### What is being asked
Without changing a single word, write out every entry.

Collected data
——

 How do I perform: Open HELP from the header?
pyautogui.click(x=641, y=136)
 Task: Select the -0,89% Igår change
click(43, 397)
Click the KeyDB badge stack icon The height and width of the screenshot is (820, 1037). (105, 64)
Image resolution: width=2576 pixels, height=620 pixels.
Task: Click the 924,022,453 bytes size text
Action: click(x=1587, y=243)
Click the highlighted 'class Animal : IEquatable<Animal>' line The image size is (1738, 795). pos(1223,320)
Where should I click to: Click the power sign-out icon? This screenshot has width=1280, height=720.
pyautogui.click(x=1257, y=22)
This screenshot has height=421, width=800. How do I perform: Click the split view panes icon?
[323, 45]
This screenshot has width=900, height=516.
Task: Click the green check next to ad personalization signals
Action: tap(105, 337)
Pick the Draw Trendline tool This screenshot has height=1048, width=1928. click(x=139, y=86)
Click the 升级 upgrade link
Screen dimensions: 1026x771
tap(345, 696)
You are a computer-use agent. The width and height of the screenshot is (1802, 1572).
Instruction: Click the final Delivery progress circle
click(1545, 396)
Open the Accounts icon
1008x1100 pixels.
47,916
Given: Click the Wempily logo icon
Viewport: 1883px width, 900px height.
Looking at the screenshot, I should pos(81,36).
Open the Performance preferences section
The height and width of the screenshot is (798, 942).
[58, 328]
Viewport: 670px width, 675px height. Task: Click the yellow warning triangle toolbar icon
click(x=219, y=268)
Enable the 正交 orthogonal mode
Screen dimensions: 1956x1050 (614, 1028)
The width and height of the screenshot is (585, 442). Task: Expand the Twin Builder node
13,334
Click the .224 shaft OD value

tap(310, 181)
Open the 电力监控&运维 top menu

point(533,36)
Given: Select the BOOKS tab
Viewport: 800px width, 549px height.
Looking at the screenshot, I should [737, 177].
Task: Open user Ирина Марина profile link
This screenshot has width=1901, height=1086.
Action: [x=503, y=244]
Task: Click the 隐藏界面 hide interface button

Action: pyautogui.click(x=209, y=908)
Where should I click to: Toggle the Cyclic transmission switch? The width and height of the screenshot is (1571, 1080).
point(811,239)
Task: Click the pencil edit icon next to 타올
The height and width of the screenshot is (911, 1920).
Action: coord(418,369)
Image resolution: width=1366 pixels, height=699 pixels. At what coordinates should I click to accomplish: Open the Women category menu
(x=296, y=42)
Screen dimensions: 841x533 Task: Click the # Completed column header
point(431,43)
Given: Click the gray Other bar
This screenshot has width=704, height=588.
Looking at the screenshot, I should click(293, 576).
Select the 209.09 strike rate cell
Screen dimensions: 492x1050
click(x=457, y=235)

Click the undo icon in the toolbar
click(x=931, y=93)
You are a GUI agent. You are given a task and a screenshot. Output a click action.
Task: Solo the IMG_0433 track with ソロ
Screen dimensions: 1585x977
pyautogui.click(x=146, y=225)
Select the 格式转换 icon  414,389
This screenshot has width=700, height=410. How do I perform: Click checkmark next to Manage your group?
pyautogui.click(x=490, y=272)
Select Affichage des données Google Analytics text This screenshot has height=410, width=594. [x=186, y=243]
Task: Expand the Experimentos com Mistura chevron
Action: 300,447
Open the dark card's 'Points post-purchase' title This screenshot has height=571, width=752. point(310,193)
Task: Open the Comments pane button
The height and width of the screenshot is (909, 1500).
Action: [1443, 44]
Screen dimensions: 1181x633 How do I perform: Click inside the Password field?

——

### Answer space
 How do I perform: Open HELP from the header?
pyautogui.click(x=641, y=136)
 Task: Select the -0,89% Igår change
click(43, 397)
Click the KeyDB badge stack icon The height and width of the screenshot is (820, 1037). (105, 64)
Image resolution: width=2576 pixels, height=620 pixels.
Task: Click the 924,022,453 bytes size text
Action: click(x=1587, y=243)
Click the highlighted 'class Animal : IEquatable<Animal>' line The image size is (1738, 795). pos(1223,320)
Where should I click to: Click the power sign-out icon? This screenshot has width=1280, height=720.
pyautogui.click(x=1257, y=22)
This screenshot has height=421, width=800. How do I perform: Click the split view panes icon?
[323, 45]
This screenshot has width=900, height=516.
Task: Click the green check next to ad personalization signals
Action: tap(105, 337)
Pick the Draw Trendline tool This screenshot has height=1048, width=1928. click(x=139, y=86)
Click the 升级 upgrade link
Screen dimensions: 1026x771
tap(345, 696)
You are a computer-use agent. The width and height of the screenshot is (1802, 1572).
Instruction: Click the final Delivery progress circle
click(1545, 396)
Open the Accounts icon
1008x1100 pixels.
47,916
Given: Click the Wempily logo icon
Viewport: 1883px width, 900px height.
Looking at the screenshot, I should pos(81,36).
Open the Performance preferences section
The height and width of the screenshot is (798, 942).
[58, 328]
Viewport: 670px width, 675px height. Task: Click the yellow warning triangle toolbar icon
click(x=219, y=268)
Enable the 正交 orthogonal mode
Screen dimensions: 1956x1050 (614, 1028)
The width and height of the screenshot is (585, 442). Task: Expand the Twin Builder node
13,334
Click the .224 shaft OD value

tap(310, 181)
Open the 电力监控&运维 top menu

point(533,36)
Given: Select the BOOKS tab
Viewport: 800px width, 549px height.
Looking at the screenshot, I should [737, 177].
Task: Open user Ирина Марина profile link
This screenshot has width=1901, height=1086.
Action: [x=503, y=244]
Task: Click the 隐藏界面 hide interface button

Action: pyautogui.click(x=209, y=908)
Where should I click to: Toggle the Cyclic transmission switch? The width and height of the screenshot is (1571, 1080).
point(811,239)
Task: Click the pencil edit icon next to 타올
The height and width of the screenshot is (911, 1920).
Action: coord(418,369)
Image resolution: width=1366 pixels, height=699 pixels. At what coordinates should I click to accomplish: Open the Women category menu
(x=296, y=42)
Screen dimensions: 841x533 Task: Click the # Completed column header
point(431,43)
Given: Click the gray Other bar
This screenshot has width=704, height=588.
Looking at the screenshot, I should click(293, 576).
Select the 209.09 strike rate cell
Screen dimensions: 492x1050
click(x=457, y=235)

Click the undo icon in the toolbar
click(x=931, y=93)
You are a GUI agent. You are given a task and a screenshot. Output a click action.
Task: Solo the IMG_0433 track with ソロ
Screen dimensions: 1585x977
pyautogui.click(x=146, y=225)
Select the 格式转换 icon  414,389
This screenshot has width=700, height=410. How do I perform: Click checkmark next to Manage your group?
pyautogui.click(x=490, y=272)
Select Affichage des données Google Analytics text This screenshot has height=410, width=594. [x=186, y=243]
Task: Expand the Experimentos com Mistura chevron
Action: 300,447
Open the dark card's 'Points post-purchase' title This screenshot has height=571, width=752. point(310,193)
Task: Open the Comments pane button
The height and width of the screenshot is (909, 1500).
Action: [1443, 44]
Screen dimensions: 1181x633 How do I perform: Click inside the Password field?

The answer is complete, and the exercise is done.